Combating vulnerabilities

Herbert is Director of Security Technology at Security Innovation and James is a professor of computer science at the Florida Institute of Technology. They are also the coauthors of How To Break Software Security (Addison-Wesley, 2003). They can be contacted at hthompsonsisecure.com and jwse.fit.edu, respectively.


In March 2004, a bug was reported in Epic Games's Unreal game engine, the machine that drives such popular games as Unreal Tournament and Splinter Cell. It turns out that users could crash the server by inserting a %n character into some of the incoming packets. A couple of months earlier, a similar problem was found in the Windows FTP Server produced by FTP Server Software. It seems that with a particular character string (that contained some strategically placed %n and %s characters), you could execute arbitrary instructions on a remote host. Roll back the clock to 2000 and you find an issue was reported in Wu-Ftpd that let casual users read sensitive information from a running application by entering %x into an input string. These three applications have one thing in common—they all had format-string vulnerabilities.

Format-string vulnerabilities happen when programmers fail to specify how user data will be formatted. Any C programmer who has typed a few semicolons is familiar with the types of functions that let this kind of thing happen. The culprits are usually members of the format-string family in C and C++, which includes the printf, sprintf, snprintf, and fprintf functions.

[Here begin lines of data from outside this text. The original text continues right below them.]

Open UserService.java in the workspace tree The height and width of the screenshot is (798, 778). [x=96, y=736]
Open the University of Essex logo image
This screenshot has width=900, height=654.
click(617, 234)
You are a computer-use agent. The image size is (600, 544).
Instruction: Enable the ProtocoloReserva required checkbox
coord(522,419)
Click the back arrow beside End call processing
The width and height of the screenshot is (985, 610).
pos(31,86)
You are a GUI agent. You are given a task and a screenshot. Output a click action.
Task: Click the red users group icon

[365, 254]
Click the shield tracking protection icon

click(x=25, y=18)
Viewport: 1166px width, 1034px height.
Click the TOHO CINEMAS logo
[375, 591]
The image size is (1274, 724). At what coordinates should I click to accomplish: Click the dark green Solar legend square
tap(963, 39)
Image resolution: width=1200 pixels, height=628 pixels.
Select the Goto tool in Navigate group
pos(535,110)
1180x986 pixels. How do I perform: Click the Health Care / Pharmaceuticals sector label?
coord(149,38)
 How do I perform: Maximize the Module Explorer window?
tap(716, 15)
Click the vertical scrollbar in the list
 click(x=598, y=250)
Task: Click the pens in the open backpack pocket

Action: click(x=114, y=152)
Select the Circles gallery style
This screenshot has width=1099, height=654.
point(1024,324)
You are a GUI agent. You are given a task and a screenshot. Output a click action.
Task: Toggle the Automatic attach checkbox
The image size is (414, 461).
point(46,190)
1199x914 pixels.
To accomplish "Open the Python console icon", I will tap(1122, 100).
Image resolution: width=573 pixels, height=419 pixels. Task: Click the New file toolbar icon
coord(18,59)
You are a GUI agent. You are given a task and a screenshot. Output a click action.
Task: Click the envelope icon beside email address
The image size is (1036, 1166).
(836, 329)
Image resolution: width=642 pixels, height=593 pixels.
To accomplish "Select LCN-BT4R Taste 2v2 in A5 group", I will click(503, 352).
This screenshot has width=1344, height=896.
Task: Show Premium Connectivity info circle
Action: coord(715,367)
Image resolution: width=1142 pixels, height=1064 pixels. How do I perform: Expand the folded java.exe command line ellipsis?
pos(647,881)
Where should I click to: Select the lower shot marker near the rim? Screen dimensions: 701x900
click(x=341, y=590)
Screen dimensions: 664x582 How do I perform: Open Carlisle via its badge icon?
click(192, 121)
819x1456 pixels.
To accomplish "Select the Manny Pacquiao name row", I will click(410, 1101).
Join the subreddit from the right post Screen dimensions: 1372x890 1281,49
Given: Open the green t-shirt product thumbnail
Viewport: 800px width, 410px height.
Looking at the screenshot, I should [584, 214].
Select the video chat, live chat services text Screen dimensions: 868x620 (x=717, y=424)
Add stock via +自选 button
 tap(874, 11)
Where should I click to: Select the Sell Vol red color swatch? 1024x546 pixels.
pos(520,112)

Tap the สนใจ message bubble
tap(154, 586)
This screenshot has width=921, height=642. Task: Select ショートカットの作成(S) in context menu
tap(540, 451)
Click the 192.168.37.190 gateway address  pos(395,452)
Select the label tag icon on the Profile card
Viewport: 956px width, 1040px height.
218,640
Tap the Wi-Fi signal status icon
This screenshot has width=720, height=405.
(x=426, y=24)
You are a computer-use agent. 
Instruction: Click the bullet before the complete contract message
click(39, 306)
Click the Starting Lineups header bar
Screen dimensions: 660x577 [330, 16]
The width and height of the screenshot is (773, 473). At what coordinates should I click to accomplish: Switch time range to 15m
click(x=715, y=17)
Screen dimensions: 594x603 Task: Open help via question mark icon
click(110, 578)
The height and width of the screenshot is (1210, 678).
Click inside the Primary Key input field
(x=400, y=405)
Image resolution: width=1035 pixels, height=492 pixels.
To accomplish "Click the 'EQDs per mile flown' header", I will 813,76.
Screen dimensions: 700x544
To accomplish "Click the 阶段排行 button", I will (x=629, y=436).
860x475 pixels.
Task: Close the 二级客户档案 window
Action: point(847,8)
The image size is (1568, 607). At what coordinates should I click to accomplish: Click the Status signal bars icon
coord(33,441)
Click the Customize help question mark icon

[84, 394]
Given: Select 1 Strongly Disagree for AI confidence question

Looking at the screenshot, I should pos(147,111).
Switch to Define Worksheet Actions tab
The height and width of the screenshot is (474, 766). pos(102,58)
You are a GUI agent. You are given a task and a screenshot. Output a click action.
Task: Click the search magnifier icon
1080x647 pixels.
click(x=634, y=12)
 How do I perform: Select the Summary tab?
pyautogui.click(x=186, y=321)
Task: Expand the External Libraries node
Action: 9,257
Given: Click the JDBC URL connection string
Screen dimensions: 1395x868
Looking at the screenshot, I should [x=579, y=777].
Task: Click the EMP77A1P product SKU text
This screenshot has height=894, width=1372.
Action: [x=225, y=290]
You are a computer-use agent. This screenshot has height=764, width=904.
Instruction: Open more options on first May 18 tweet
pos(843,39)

When most of us learned C, the first thing we did was to build a "Hello World" program that used a printf:

printf("Hello World");

We then graduated to more ambitious programs, passing a name in as a command-line argument and then printing it:

//Printf_1
#include <stdio.h>
int main(int argc, char *argv[])
{
printf("%s", argv[1]);
return 0;
}

In this example, the string in quotes is a format string and the format specifier %s tells the function to read the next argument (in this case the argv[1], the first command-line argument) and print it as a string.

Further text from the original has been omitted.